Bu politika ile bir tasla iki kus vurma misali; hem bölgeyi Türk olmayanlardan temizlemek, hemde mallarina el konmak.
Bu yöntem çapulcularin genel politikasidir. Çapulla geçinen halklar, bu yöntemi karisiklik dönemlerde her zaman uygulamislardir. Bundan 3 yil önce yazdigim bir yazida TC Türkiye`deki Kürtlere karsi katliamlara girismek için deneme provalari yapiyor demistim.
Eninde sonunda Türkiye devleti Kürtlerle son bir hesaplamaya girisecektir. Bu defa ne kadar basarili olacagi süpheli, çünkü Kürt halki 1920`lerin Kürt halki degildir. Ancak buna ragmen toplu bazi katliamlari devreye sokacaktir. Devlet kendi Polis ve askeriyle bas edemedigi bir ulusa karsi, kendi (Türk) halkinindan yardim isteyecektir. Bunu dolayli yolardan yaparak, uluslararasi alanda bas sorumluluktan kendini kurtarmak amacindadir. Bunuda provokasyonlarla, fasist milliyetçi propogandalarla gerçeklestirecektir.
Son Olaylar birazda Ergenekon ve Balyoz davasiyla ayni döneme denk gelmeside PKK ve Genelkurmay iliskileri üzerindeki süpheleri dahada artiriyor. Bunu firsat bilen Fasist Türk Sömürgeci sistemi kendi iktidarini yeniden pekistirmek istiyor. Ama temelin (TC`nin) taslari bir kere yerinden oynadi ve onu tamir etmek öyle kolay degil.

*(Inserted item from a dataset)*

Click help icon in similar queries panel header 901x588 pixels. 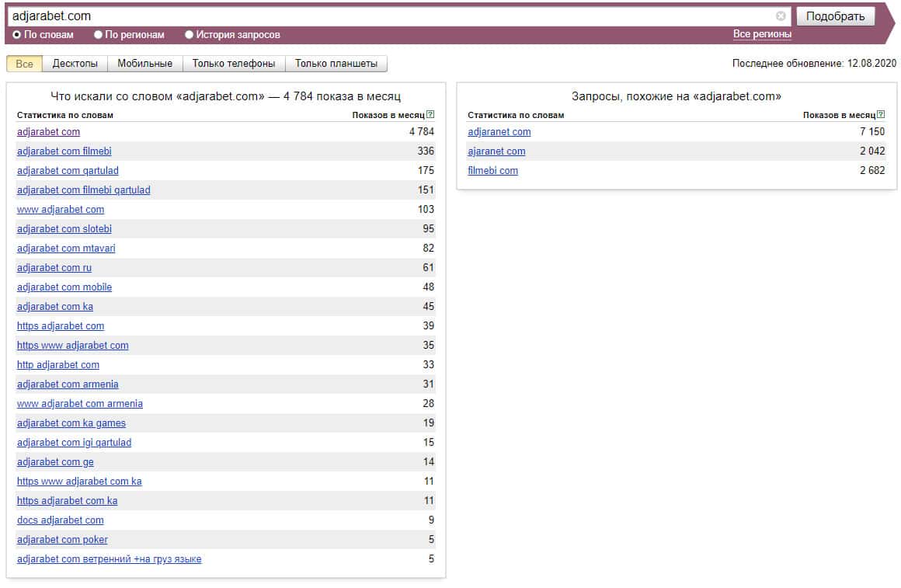pos(881,115)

Kürtlerin görevi Islamci`larla Kemalist`lerin arasindaki çeliskilerden yaralanip Kürdistani özgürlügüne kavusturacak bir politika yerine, bazi Kürt aydinlari BDP vasitasiyla isbirlikçi PKK`nin kuyruguna takilip devlete rahat nefes aldiracak ve varolan kaostan kurtaracak bir politika izlemeleri, Kürt`lere va Kürdistan`a yapilacak büyük bir haksizliktir.
Fasist ve irkçi Kemalist iktidar 1923- 40 yillarda Katlettigi Kürt`lerin disinda kalanlari asimille etmek ve Kürdistani insanlastirmak için yüzbinlercesini Türkiye`nin iç taraflarina sürdü. Yolda ölmeyipte kalanlarda aç ve yoksulluk içinde süründüler. 60`lardan sonra Kapitalismin sömürüsüne kapilip is bulmak için sehirlere göç eden Kürt`lere, 1980`den Sonra devlet terörü yüzünden milyonlara varan Kürt kitlesi büyük sehirlere basta Istanbul Mersin, Ege ve her tarafa yayildilar.

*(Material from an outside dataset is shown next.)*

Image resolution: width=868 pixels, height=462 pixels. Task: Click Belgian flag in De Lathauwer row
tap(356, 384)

Simdi PKK`ya öfke maskesi altinda, buralara yerlesen Kürtleri yeniden Katletmek veya kovmak girisimleri devlet tarafinda çerçevesi çizilmis bir programla adim adim uygulaniyor. Dörtyol ve Inegöl yalnizca bir baslangiçtir. Devlet Fasizmiyle Sokak Fasizminin bir provasi niteligindedir. Bir yerden etesleyip sonra her tarafa yaymak istiyorlar. Apo ve PKK bunun birer piyonudurlar. Yani atesi piyonlar yakar, Sokak Fasistleride devletin Askeri, Polisi kurumasi altinda katliamlara girisir. 1980 öncesi Maras, çorum baska birçok yerde devletin denetimi altinda bunu uyguladilar.

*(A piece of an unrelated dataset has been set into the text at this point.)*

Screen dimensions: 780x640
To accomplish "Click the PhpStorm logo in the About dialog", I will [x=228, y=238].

Bu sebeplerden ötürü Kürt halkinin her yerde kendi savunmak için silahlanmasi gerekir. Türk`ün bahti yoktur derler. Selçuklulardan Osmanlilara ve TC döneminde Kürtlerin nasil aldatildiklari Türk yöneticilerinin kiliktan kiliga girdikleri ve sonunda Kürtlere veriler edilen hiç bir vaadin yerine getirilmedigini görürüz. Katliam yapmak, insan öldürmek onlarin suyunda var, çünkü zevk bundan aliyorlar.
Sonuç olarak Kürt halkinin kendini koruma metotlari gelistirmesi ve uluslararasi alanda Katliamlara karsi duyarli olunmasi için çesitli diplomatik girisimlerin canli tutulmasi gerekir.